The handheld XRF provided from the ISAAC mobile lab can be used for in situ non-destructive elemental analysis. It is complementary to Raman spectroscopy and reflectance spectroscopy obtained from spectral imaging or FORS.


  • Assistance in identification inorganic pigments
  • Elemental composition of glass.

Fourier Transform Infrared (FTIR) Spectroscopy

Fourier Transform Infrared (FTIR) Spectrometer

Our small footprint FTIR spectrometer can be operated in reflection mode thus enabling in situ non-destructive measurements of mid-infrared reflection spectra.


  • Identification of organic materials
  • Assistance of pigment and binding medium identification.

Raman Spectrometer

Raman Spectrometry

Raman spectroscopy gives very specific molecular identification.
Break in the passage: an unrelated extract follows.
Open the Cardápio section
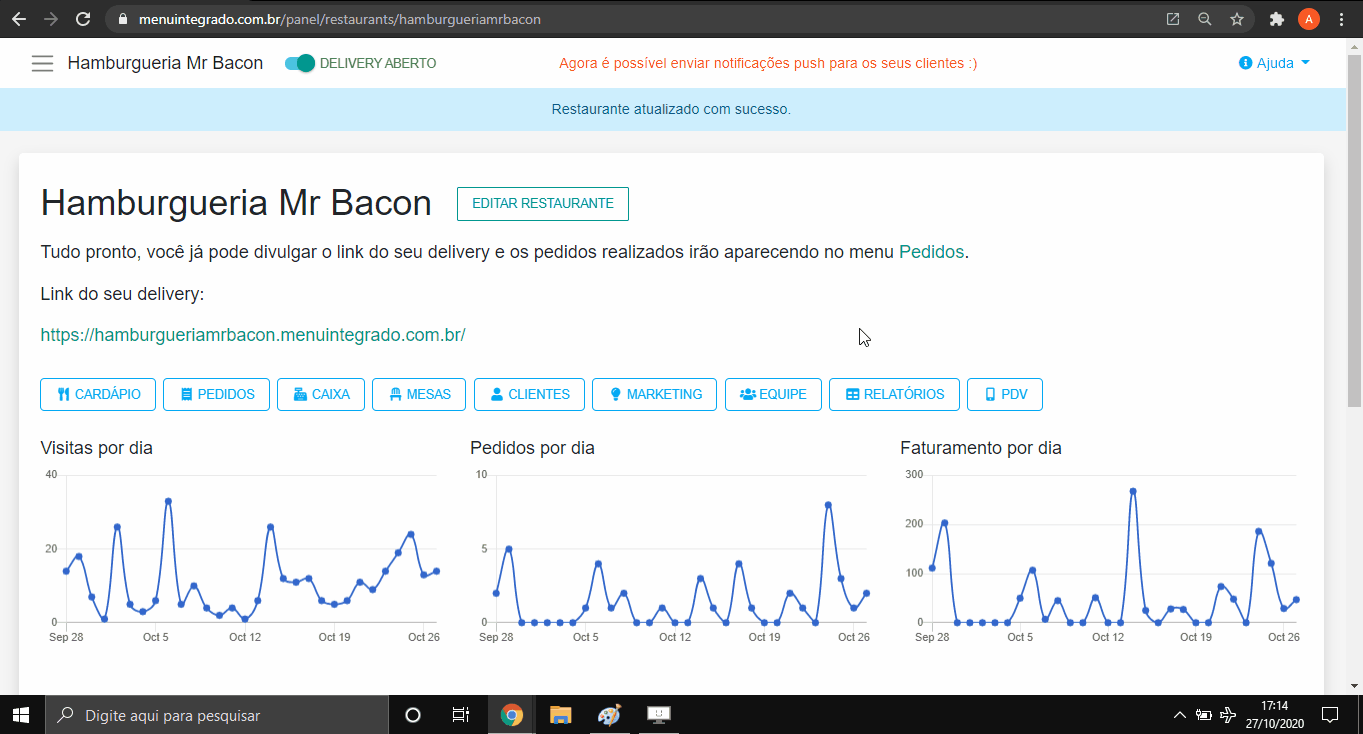1363x734 pixels. (97, 394)
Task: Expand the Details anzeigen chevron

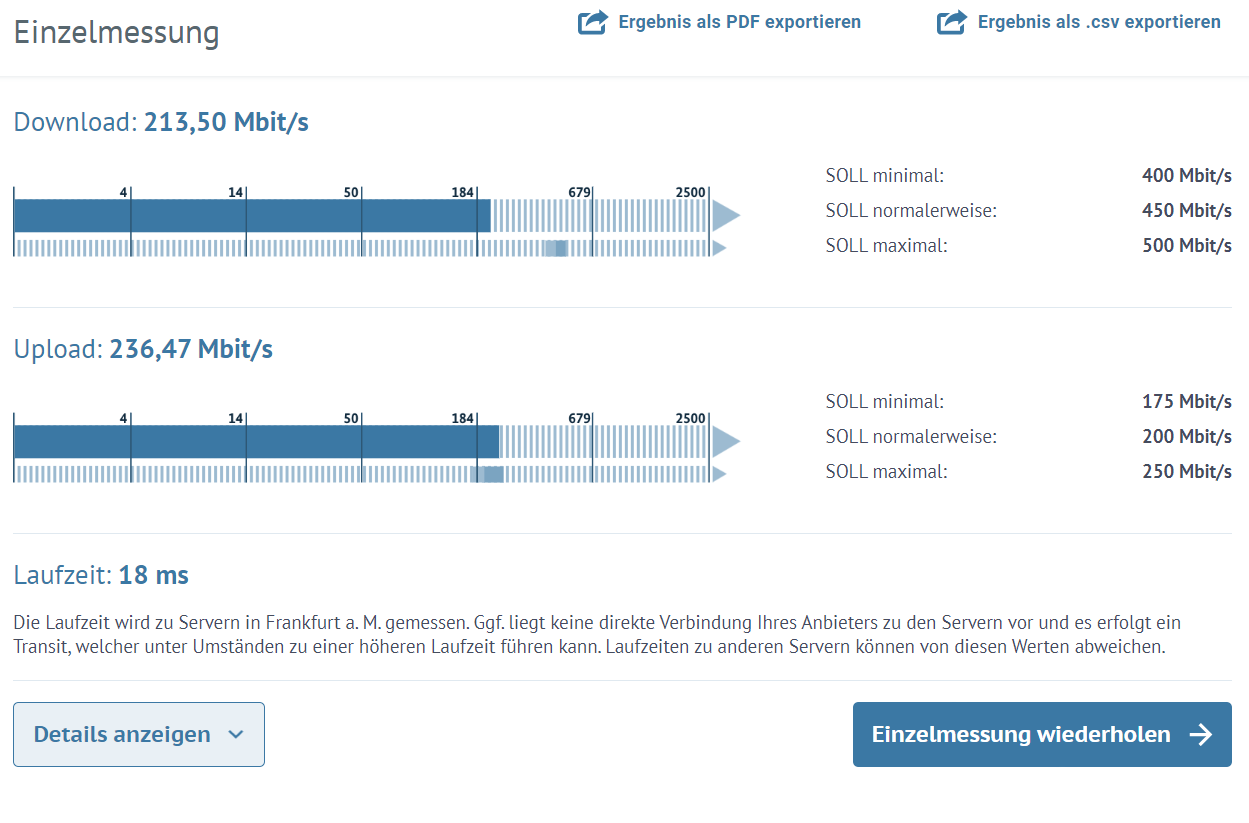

ISAAC is equipped with two in-house developed mobile Raman spectrometer at 780 and 532 nm capable of remote operation up to a few metres.


  • Non-invasive, highly specific identification of inorganic materials and some organic dyes.

Microfade Spectrometry

Microfade Spectrometry

The in-house developed microfade spectrometer is used for in situ lightfastness measurements on an artwork by monitoring the reflectance spectrum and colour while fading a tiny sub-mm spot at high light intensity. Strictly speaking the technique is micro-destructive, but, no damage is visible even under a microscope.


  • evidence-based risk assessments for the display of light-sensitive artworks.

Optical Coherence Tomography (OCT)

ISAAC OCT Machinery

OCT involves fast, non-invasive, non-contact, microscopic imaging of subsurface cross-section and 3D tomography. ISAAC is equipped with a range of OCTs, mostly in-house developed systems, that range in central wavelength from the visible range to the near infrared (560nm, 810nm, 930nm, 1300nm and 1960nm) offering a range of specifications from ultra-high resolution (~1 microns) to deep penetration into highly scattering materials.


  • High resolution and high contrast images of underdrawings
  • Detection of  delamination of internal layers, e.g. enamel
  • Monitoring of varnish removal
  • Monitoring of glass deterioration

Nuclear magnetic resonance (NMR) spectroscopy

NMR Mouse

This is a portable unilateral NMR sensor equipped with a permanent magnet geometry that generates a flat sensitive volume parallel to the scanner surface.  The system can measure proton density (e.g. moisture content), T2 NMR relaxation times, T1 NMR relaxation times and self-diffusion coefficient of liquids.  The scanner produces one-dimensional profiles of the sample structure in situ.